Goal: Replace Blower PHP/MySQL infrastructure with modern dbt + PostgreSQL pipeline.

Strategic Context: Phase 1 (Python converter) gets inRiver working quickly. Phase 2 modernizes the entire stack and sets precedent for replacing other Blower sources.

Prerequisites: Phase 1 operational and stable


Intent Analysis

User Request Summary

Migrate from current Blower ETL system (nightly full load, PHP-generated Airflow DAGs) to new inRiver PIM system (delta load, near real-time updates).

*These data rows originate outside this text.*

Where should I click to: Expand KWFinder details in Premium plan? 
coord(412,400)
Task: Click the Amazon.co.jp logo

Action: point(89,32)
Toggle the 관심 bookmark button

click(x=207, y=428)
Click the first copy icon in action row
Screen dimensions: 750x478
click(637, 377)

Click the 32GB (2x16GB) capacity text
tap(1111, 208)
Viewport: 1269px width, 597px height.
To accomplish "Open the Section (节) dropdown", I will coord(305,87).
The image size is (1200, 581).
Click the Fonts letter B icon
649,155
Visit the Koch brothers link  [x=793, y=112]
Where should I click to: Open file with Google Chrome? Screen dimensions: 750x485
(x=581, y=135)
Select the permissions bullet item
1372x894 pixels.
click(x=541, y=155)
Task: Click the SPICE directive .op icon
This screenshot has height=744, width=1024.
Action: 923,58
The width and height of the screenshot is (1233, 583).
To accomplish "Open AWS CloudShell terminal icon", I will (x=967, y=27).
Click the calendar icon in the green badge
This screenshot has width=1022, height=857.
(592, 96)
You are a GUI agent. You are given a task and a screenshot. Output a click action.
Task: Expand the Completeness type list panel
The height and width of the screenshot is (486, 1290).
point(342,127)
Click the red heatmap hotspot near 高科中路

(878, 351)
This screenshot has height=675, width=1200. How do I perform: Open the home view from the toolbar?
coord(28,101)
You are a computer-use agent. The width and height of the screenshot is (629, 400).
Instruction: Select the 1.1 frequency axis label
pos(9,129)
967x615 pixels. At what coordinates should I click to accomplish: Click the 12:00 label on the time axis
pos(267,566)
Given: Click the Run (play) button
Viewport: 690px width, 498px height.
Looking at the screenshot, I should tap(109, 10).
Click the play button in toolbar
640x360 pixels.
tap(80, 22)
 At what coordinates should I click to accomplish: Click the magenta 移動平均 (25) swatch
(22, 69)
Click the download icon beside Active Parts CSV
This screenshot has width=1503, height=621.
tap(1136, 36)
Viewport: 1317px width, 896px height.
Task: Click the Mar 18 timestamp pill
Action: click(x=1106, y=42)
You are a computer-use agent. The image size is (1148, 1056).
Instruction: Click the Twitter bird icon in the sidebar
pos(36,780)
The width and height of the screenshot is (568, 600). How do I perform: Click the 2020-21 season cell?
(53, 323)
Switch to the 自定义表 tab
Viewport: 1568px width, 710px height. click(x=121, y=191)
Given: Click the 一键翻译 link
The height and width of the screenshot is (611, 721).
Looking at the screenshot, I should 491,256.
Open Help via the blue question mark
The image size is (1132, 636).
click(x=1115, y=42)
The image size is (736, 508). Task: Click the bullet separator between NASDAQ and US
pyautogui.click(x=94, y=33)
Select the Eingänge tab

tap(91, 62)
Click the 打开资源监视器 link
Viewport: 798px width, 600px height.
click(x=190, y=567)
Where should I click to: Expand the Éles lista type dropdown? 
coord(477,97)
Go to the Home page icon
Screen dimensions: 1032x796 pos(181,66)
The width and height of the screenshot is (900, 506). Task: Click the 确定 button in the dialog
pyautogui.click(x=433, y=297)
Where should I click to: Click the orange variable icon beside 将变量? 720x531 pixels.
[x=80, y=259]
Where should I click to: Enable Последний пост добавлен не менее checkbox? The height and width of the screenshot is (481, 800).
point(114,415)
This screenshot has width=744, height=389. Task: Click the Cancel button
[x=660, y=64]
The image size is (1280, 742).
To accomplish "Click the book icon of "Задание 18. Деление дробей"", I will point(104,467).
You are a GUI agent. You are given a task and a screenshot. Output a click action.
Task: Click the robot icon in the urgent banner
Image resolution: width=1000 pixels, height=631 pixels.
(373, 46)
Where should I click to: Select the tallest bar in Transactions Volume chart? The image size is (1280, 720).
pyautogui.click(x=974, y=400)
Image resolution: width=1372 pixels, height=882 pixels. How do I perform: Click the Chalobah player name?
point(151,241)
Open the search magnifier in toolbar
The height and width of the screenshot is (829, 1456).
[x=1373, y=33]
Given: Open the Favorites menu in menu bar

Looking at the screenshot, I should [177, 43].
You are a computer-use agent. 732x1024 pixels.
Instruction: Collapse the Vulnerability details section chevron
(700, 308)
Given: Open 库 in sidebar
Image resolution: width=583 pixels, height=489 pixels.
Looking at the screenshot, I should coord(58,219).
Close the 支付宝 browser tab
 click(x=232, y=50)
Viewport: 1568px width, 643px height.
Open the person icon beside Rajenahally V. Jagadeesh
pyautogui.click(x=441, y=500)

Load inRiver JSONL exports into Aurora MySQL database and use dbt transformations to maintain functional parity with current Blower database outputs.

Request Classification

  • Type: Migration + New ETL Pipeline Development
  • Scope: System-wide (new data pipeline with multiple components)
  • Complexity: Complex (multi-technology integration, data model transformation, multiple downstream systems)

Architectural Shift

  • From: Nightly full load batch processing
  • To: Hourly delta load incremental processing
  • Impact: Requires merge/upsert logic, state management, change data capture patterns

Medallion Architecture (Bronze-Silver-Gold + Export)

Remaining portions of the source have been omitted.